Revielle. When using Invisible Castle Use the full name of the character every time.

the 38 is not the generic handgun, the 9mm is. 
Price 9mm is $30, and 9mm amo is $6.95 (50)


----------



## Voda Vosa (Aug 1, 2008)

Wow I necer thought I would see a game taking place in my city. Darn it, I don't have CoC


----------



## Drowned Hero (Aug 1, 2008)

*Also South American*



Voda Vosa said:


> Wow I never thought I would see a game taking place in my city. Darn it, I don't have CoC




Run and buy


----------



## Angel Tarragon (Aug 2, 2008)

Drowned Hero said:


> Revielle. When using Invisible Castle Use the full name of the character every time.



First name, middle name *and* last name? Seems a bit excessive.

But if you insist, its not a problem.


----------



## Drowned Hero (Aug 2, 2008)

Reveille said:


> First name, middle name *and* last name? Seems a bit excessive.
> 
> But if you insist, its not a problem.




Use as many names you want, but make it to one standard so that all the rolls are under one name.


----------



## Drowned Hero (Aug 4, 2008)

Bump. Any more players wanting to join?

**THINGS TO DO:**
1. Repeat the part of the forum thread between "## Voda Vosa" and "Hero (Aug 1, 2008)", inclusive.
2. In the forum thread, why does Drowned Hero want the character's name kept to one standard?

**DATA PROVIDED:**
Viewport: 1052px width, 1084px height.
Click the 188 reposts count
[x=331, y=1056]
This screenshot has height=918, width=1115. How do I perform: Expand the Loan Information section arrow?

**WRITTEN ANSWERS:**
1.
## Voda Vosa (Aug 1, 2008)

Wow I necer thought I would see a game taking place in my city. Darn it, I don't have CoC


----------



## Drowned Hero (Aug 1, 2008)

2. So that all the rolls are under one name.